→ **EXERCISE INSTRUCTIONS**: Leaving out all pictures, restate word for word the lines from the one with "The width and height of the screenshot is (1512, 811)." through the last line of the entries.

→ **EXERCISE MATERIAL**:
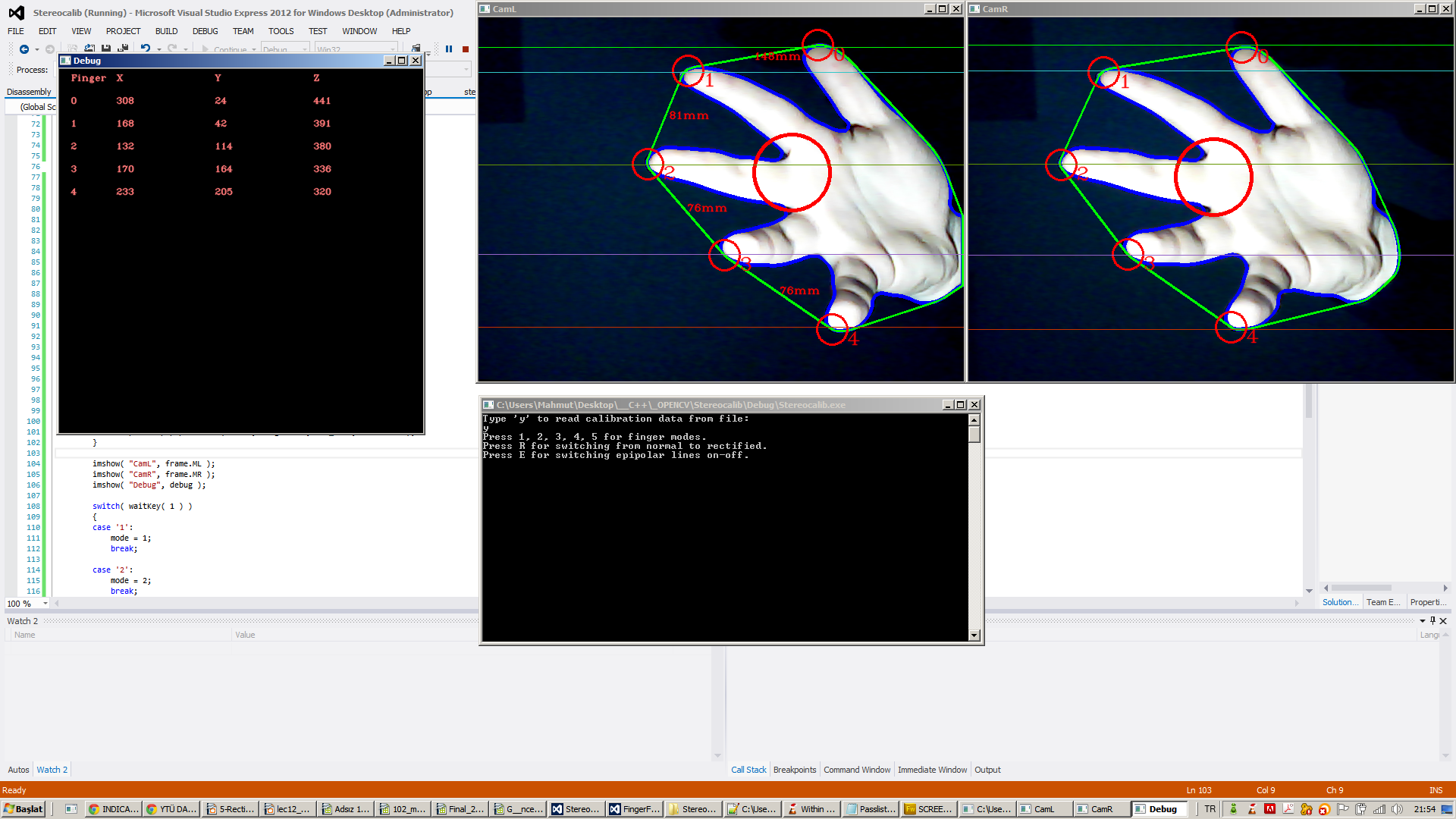The width and height of the screenshot is (1456, 819).
Task: Click the Undo toolbar icon
Action: 145,48
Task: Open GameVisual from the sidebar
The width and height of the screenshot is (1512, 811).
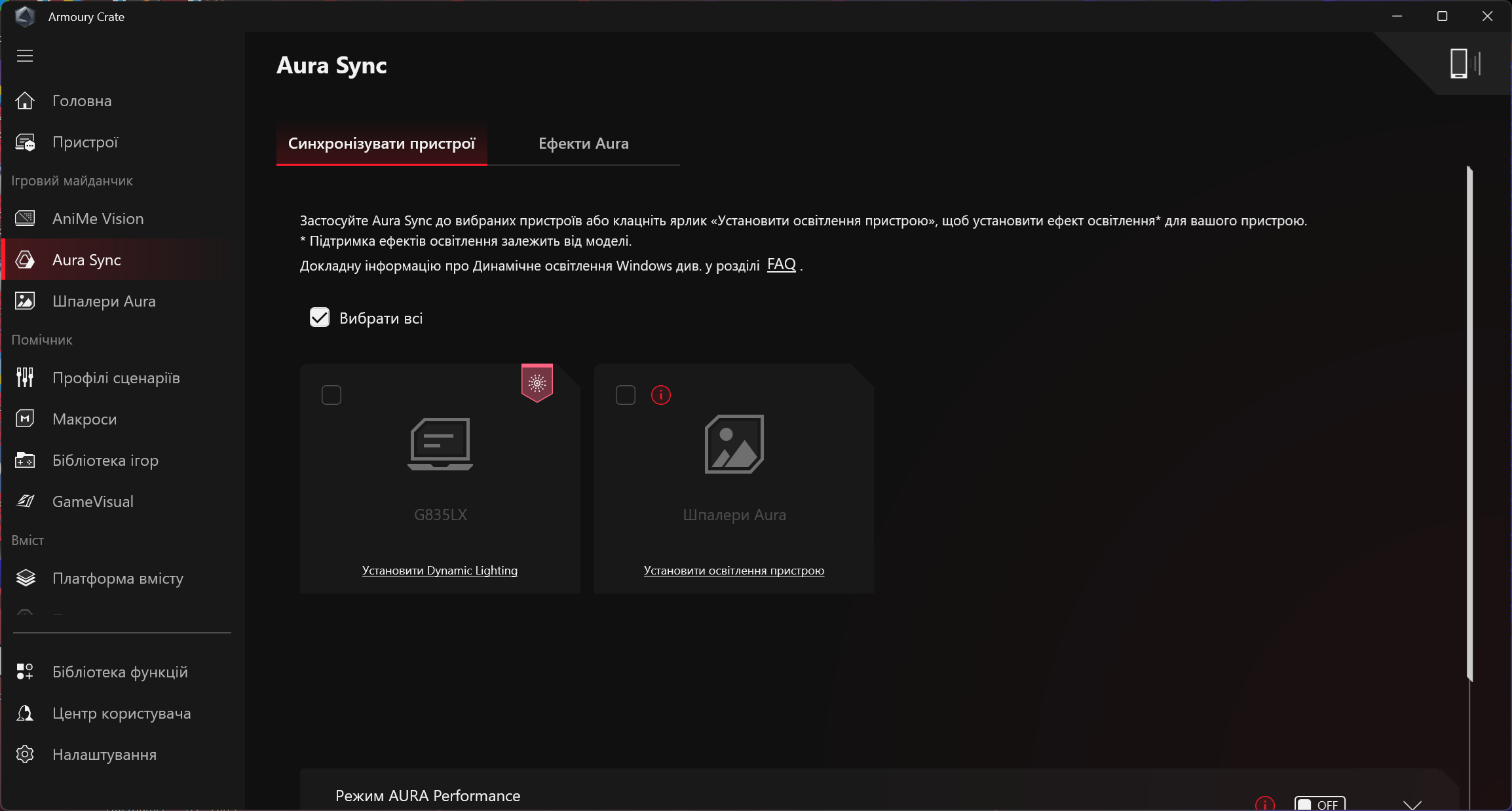Action: point(92,502)
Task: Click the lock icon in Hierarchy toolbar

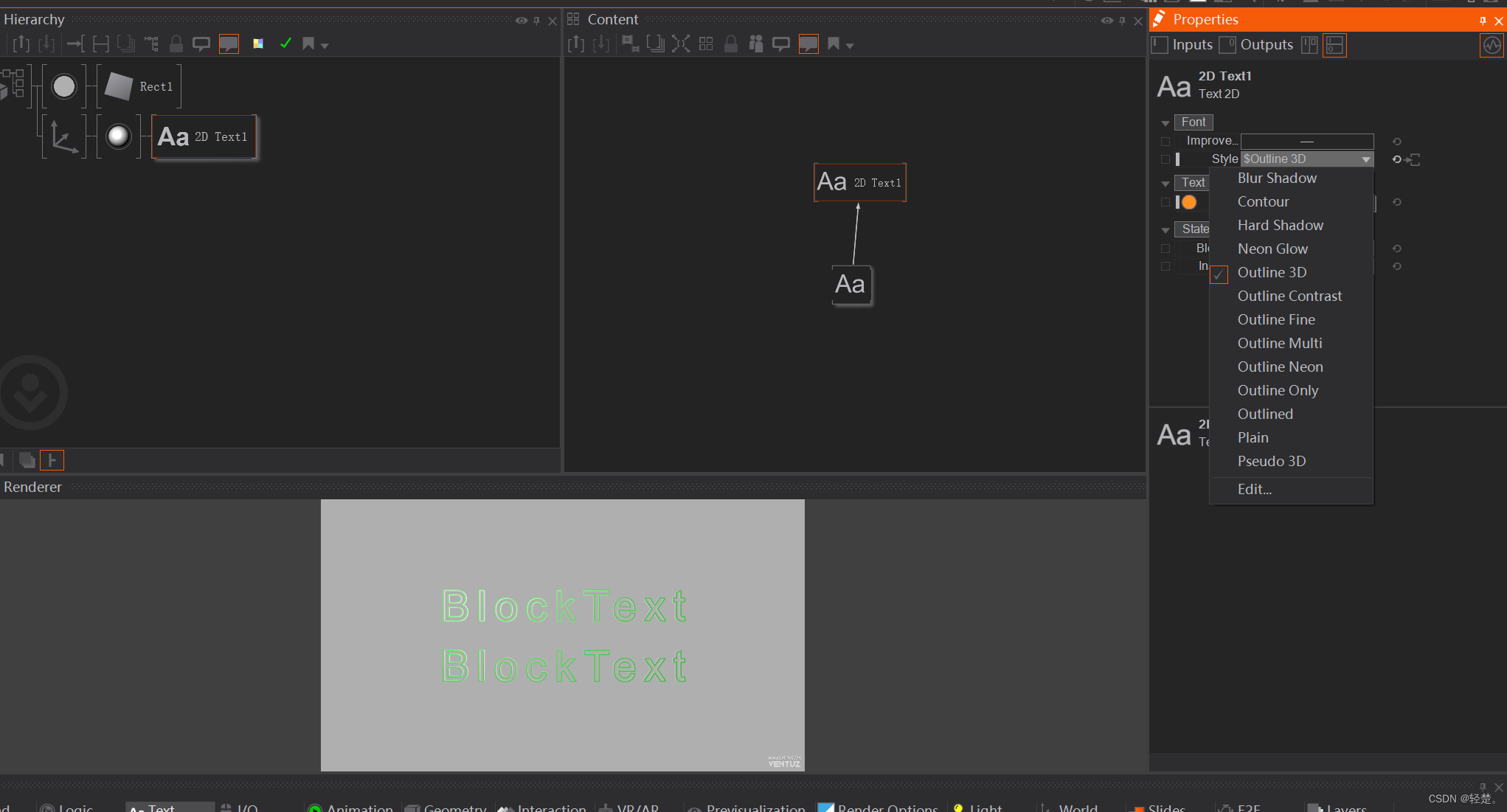Action: pyautogui.click(x=176, y=44)
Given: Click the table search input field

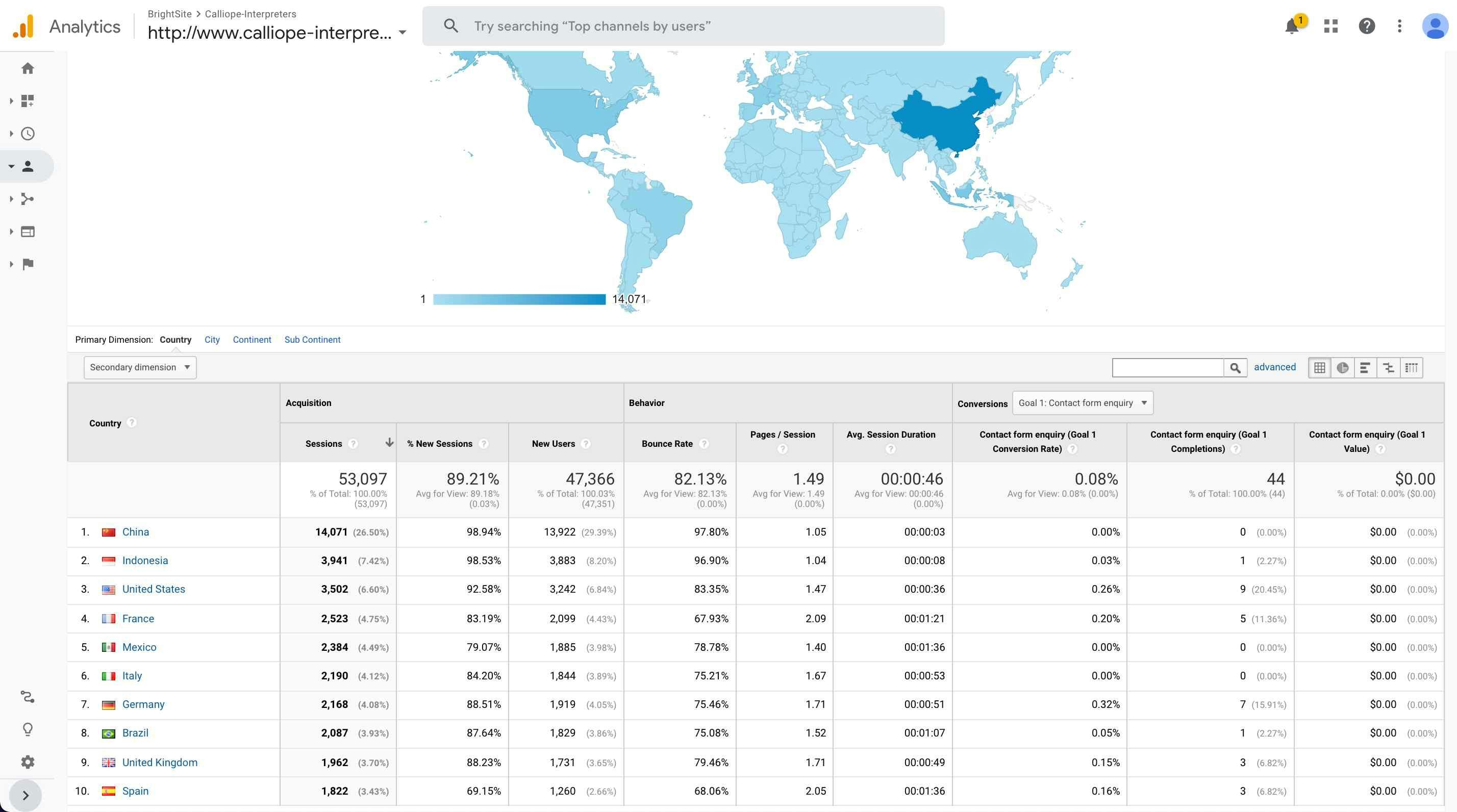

→ **WRITTEN RESPONSE**:
The width and height of the screenshot is (1512, 811).
Action: point(92,502)
Task: Click the lock icon in Hierarchy toolbar

Action: pyautogui.click(x=176, y=44)
Given: Click the table search input field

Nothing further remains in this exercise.